Wasn't sure what coolant I would try, some light oil or water + antifreeze. Need to be sure that it doesn't affect the mirror chemically.

The down side is that it is not as portable as the current setup, and anything with liquids is messy...

cheers, Bird
Hi Bird,

Correct me if I'm wrong, but from the look of the scope it's using an alloy/metal tube? Have you thought about wacking a Peltier cooler on the tube?

A few thoughts based on the cooling systems I used on the camera.

The use of formed copper or stainless steel tubing (thin wall) works extremely well. A coil that spirals round the back of the tube beind the mirror cell (like your current cooling plate) and then around the edge of the mirror. Gasket using thin neoprene and use swaged connectors.

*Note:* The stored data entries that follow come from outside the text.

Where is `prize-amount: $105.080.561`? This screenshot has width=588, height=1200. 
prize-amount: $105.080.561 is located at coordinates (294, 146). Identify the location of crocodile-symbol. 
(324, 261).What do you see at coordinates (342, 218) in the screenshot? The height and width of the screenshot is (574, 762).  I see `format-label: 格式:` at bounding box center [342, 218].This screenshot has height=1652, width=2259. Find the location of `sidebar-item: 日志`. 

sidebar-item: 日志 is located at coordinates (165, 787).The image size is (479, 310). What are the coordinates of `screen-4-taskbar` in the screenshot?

For the cooling pump, a double or triple peltier pump running on to a copper (best) or aluminium cylinder with copper pipe coiled around it (10~20 turns works well), lag well with insulation. A windscreen wiper or heavy duty fishtank pump with good quality silicon tube would be ideal for the interconnections between the refrigeration unit and cooling coil. One thing that is needed is a trap/reservoir to remove air from the lines, this only needs to be a 1L bottle with an inlet and outlet pipe brought the top lid with the pipes immersed at unequal lengths in to the coolant. The outlet pipe should be at a lower level.

For coolant, I used a silicon based industrial coolant which is probably overkill, something like Dynalene HC50 or possibly Paratherm HC etc would do the trick. Avoiding water based products unless they have a good corrosion inhibitor in them for obvious reasons!

Of course the ideal way to dispose of the internal temperature gradient of a mirror would be to fit coolant lines inside the mirror, something that would not be impossble to do with a mirror blank and some of the current hole drilling technologies.

Cheers,
Ian

Last edited by IanW; 10-08-2006 at 01:29 AM.